Taking Care of Your Mental Health During COVID-19

Updated: May 19


Over the last year and a half, COVID-19 has negatively affected many people's mental health. We remain under increasingly high stress, and it is becoming harder and harder to cope.

First, there is concern about the virus and that of health in general. Then there are the secondary effects, such as unemployment, finances, and increased isolation. For some, it’s a new struggle in terms of mental health, and for others, it’s made coping with pre-existing mental health issues even harder. During this time, remember to be gentle and compassionate towards yourself.

Below are some tips on how to take care of your mental health during COVID 19.

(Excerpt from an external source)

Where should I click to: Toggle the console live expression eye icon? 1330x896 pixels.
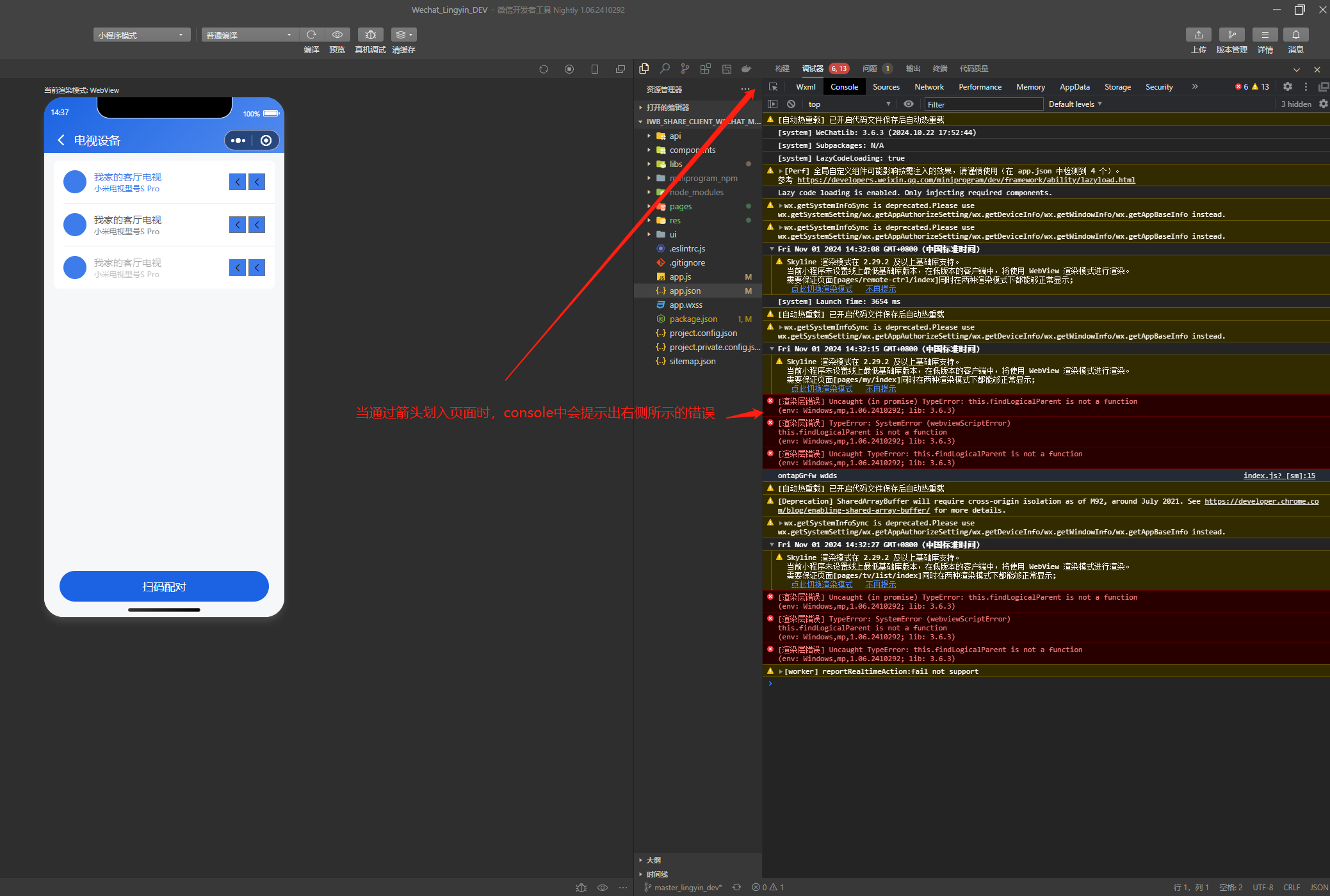coord(908,104)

  • Taking a break from COVID-19 news

With the pandemic, there is an overwhelming amount of information in the media. Take a break from watching or reading the news. While it is important that you are aware of new updates, restrictions or policies, set limits on how often you check, and how much you consume, and where you get your information from. For example, I check once per day on either of these websites: COVID-19 info for Albertans | Alberta.ca COVID-19 Information for Albertans | Alberta Health Services


  • Incorporating movement and exercise

Exercise is well known to improve mental health. Being active can prevent or reduce mental health symptoms. With COVID-19, it can be hard to find the motivation to exercise. Be kind to yourself and do what you can. Depending on where you are, you may not have access to your gym, fitness centre or recreational facilities. As frustrating as this may be, consider exploring other ways to exercise. Exercise at home: yoga, HIIT, dance, strength training with dumbbells or resistance bands. Exercise outside: go for a walk, run, hike or bike ride. Incorporate movement during your day: take the stairs, standing, stretching.

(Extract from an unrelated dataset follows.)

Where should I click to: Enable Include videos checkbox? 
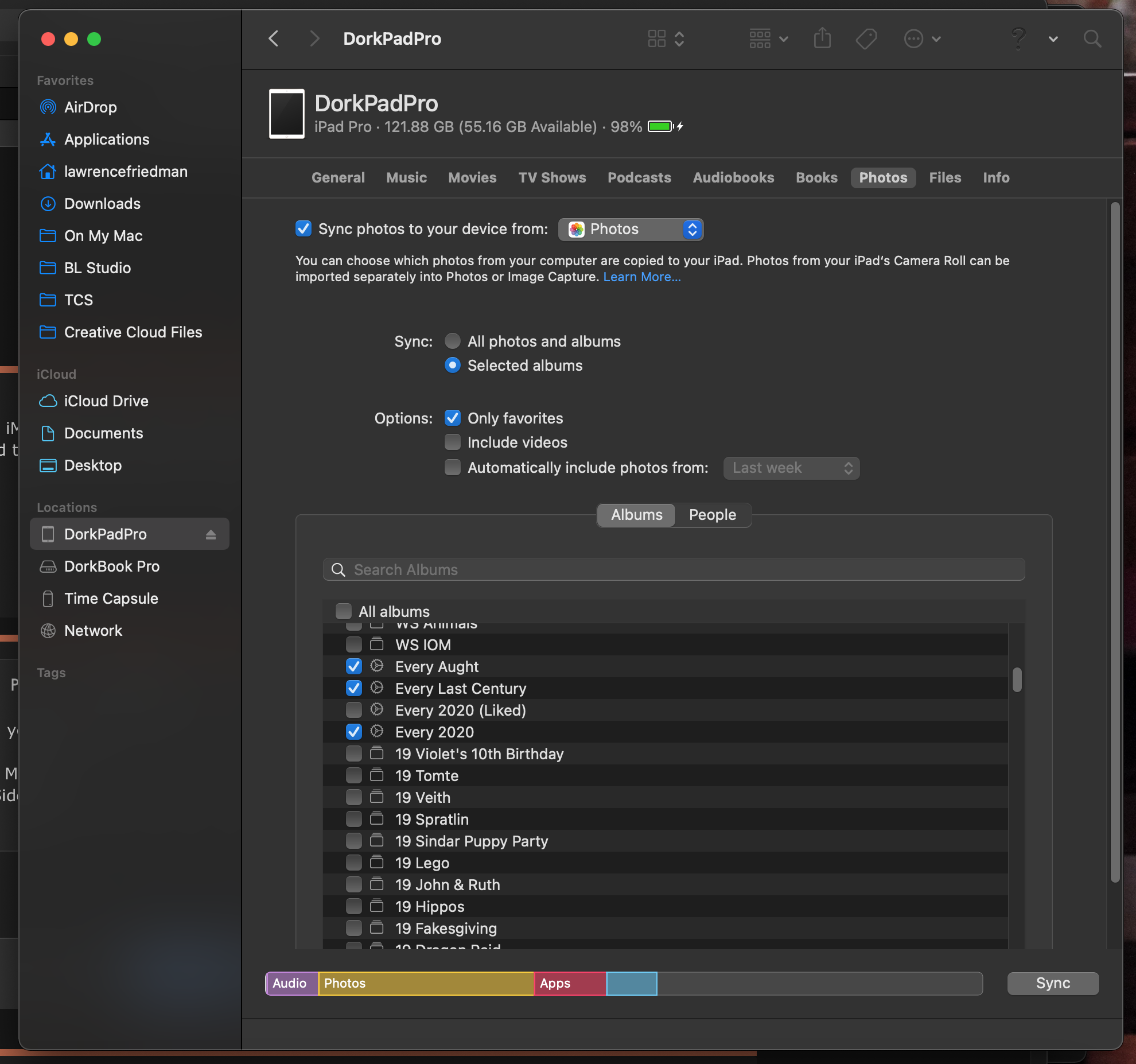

  • Talking to other people

Socialization is a huge part of being healthy, and COVID-19 has made it increasingly more difficult. Connecting with others just looks a little different. Physical distance has increased feelings of isolation and loneliness, and you’re not alone in feeling those ways. With technology, we can communicate via text, calls and video. You can spend time online with one person or as a part of a group. Depending on where you are located, you may be able to get together with others outdoors. Consider having a picnic, going on a walk, or checking out a new park or pathway.

  • Getting extra support

If you are struggling with your mental health, reach out for support.

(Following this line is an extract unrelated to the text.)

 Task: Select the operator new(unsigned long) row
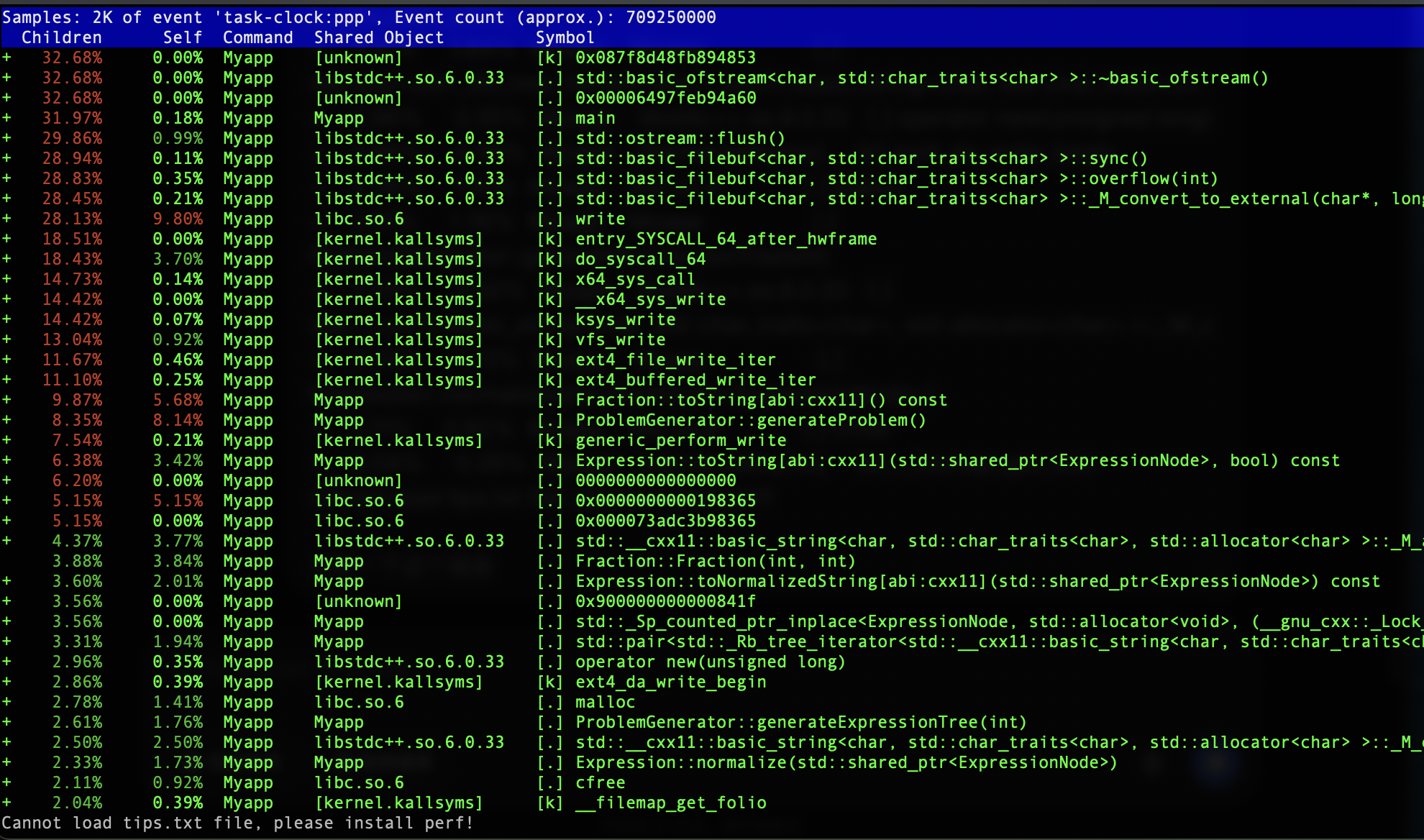coord(710,662)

More and more mental health professionals are offering telehealth (virtual) services to make it easier to access counselling services.


Mental health support and resources available to Albertans:


Help In Tough Times | Alberta Health Services

Distress Centre Calgary: Home

  • (403) 266-HELP (4357)

Addiction Helpline

  • 1-866-332-2322

Mental Health Helpline

  • 1-877-303-2642

If you or someone you know is at immediate risk of hurting themselves or others, contact 911 or proceed to your nearest emergency hospital.